Your imported modules are grouped['IMPORT_NAME'].


It depends how thorough you want to be. Used modules is a turing complete problem: some python code uses lazy importing to only import things they actually use on a particular run, some generate things to import dynamically (e.g. plugin systems).

python -v will trace import statements - its arguably the simplest thing to check.


This works - using importlib to actually import the module, and inspect to get the members :

#! /usr/bin/env python
#
# test.py  
#
# Find Modules
#
import inspect, importlib as implib

if __name__ == "__main__":
    mod = implib.import_module( "example" )
    for i in inspect.getmembers(mod, inspect.ismodule ):
        print i[0]

#! /usr/bin/env python
#
# example.py
#
import sys 
from os import path

if __name__ == "__main__":
    print "Hello World !!!!"

Output :

tony@laptop .../~:$ ./test.py
path
sys


I was looking for something similar and I found a gem in a package called PyScons. The Scanner does just what you want (in 7 lines), using an import_hook. Here is an abbreviated example:

import modulefinder, sys

class SingleFileModuleFinder(modulefinder.ModuleFinder):

    def import_hook(self, name, caller, *arg, **kwarg):
        if caller.__file__ == self.name:
            # Only call the parent at the top level.
            return modulefinder.ModuleFinder.import_hook(self, name, caller, *arg, **kwarg)

    def __call__(self, node):

        self.name = str(node)

        self.run_script(self.name)

if __name__ == '__main__':
    # Example entry, run with './script.py filename'
    print 'looking for includes in %s' % sys.argv[1]

    mf = SingleFileModuleFinder()
    mf(sys.argv[1])

    print '\n'.join(mf.modules.keys())


Well, you could always write a simple script that searches the file for import statements. This one finds all imported modules and files, including those imported in functions or classes:

def find_imports(toCheck):
    """
    Given a filename, returns a list of modules imported by the program.
    Only modules that can be imported from the current directory
    will be included.
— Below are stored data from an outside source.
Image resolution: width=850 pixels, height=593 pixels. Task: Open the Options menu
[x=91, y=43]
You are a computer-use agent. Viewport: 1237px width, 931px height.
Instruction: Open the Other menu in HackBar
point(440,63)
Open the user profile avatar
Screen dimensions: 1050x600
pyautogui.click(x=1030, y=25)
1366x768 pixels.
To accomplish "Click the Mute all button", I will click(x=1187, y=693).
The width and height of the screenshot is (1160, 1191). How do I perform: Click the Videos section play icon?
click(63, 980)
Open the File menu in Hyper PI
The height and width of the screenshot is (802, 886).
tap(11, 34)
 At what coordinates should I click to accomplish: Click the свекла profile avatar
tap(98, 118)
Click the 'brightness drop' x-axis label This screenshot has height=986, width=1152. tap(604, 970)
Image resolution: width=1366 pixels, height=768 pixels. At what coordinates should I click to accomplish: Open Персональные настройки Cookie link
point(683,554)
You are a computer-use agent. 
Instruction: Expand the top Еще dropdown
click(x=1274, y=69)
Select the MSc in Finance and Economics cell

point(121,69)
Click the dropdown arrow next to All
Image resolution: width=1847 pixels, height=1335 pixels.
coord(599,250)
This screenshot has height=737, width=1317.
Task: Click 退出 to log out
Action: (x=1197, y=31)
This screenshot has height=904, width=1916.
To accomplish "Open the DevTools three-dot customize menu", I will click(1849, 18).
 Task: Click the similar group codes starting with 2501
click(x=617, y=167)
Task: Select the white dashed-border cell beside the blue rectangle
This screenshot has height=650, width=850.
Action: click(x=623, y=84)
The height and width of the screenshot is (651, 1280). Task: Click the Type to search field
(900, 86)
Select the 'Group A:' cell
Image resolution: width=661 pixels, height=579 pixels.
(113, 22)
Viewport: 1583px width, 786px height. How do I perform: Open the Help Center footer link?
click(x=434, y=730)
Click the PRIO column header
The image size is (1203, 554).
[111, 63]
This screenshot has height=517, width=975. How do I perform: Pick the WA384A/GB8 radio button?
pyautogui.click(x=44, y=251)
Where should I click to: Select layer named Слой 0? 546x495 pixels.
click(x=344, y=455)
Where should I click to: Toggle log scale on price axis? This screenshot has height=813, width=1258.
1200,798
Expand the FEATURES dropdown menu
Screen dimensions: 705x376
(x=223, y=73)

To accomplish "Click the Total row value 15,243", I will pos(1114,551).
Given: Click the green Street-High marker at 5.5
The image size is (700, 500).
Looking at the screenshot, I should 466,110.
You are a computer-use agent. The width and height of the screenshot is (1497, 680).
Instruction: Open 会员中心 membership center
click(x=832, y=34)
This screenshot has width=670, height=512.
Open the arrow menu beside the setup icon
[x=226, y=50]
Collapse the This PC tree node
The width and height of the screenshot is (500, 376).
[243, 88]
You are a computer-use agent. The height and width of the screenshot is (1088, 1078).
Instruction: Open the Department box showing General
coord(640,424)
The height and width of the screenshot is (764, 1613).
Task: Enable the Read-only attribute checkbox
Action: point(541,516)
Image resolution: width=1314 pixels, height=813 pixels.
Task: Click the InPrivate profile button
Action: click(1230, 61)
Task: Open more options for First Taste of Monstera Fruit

This program does not run the code, so import statements
    in if/else or try/except blocks will always be included.
    """
    import imp
    importedItems = []
    with open(toCheck, 'r') as pyFile:
        for line in pyFile:
            # ignore comments
            line = line.strip().partition("#")[0].partition("as")[0].split(' ')
            if line[0] == "import":
                for imported in line[1:]:
                    # remove commas (this doesn't check for commas if
                    # they're supposed to be there!
                    imported = imported.strip(", ")
                    try:
                        # check to see if the module can be imported
                        # (doesn't actually import - just finds it if it exists)
                        imp.find_module(imported)
                        # add to the list of items we imported
                        importedItems.append(imported)
                    except ImportError:
                        # ignore items that can't be imported
                        # (unless that isn't what you want?)
                        pass

    return importedItems

toCheck = raw_input("Which file should be checked: ")
print find_imports(toCheck)

This doesn't do anything for from module import something style imports, though that could easily be added, depending on how you want to deal with those. It also doesn't do any syntax checking, so if you have some funny business like import sys gtk, os it will think you've imported all three modules even though the line is an error. It also doesn't deal with try/except type statements with regards to import - if it could be imported, this function will list it. It also doesn't deal well with multiple imports per line if you use the as keyword. The real issue here is that I'd have to write a full parser to really do this correctly. The given code works in many cases, as long as you understand there are definite corner cases.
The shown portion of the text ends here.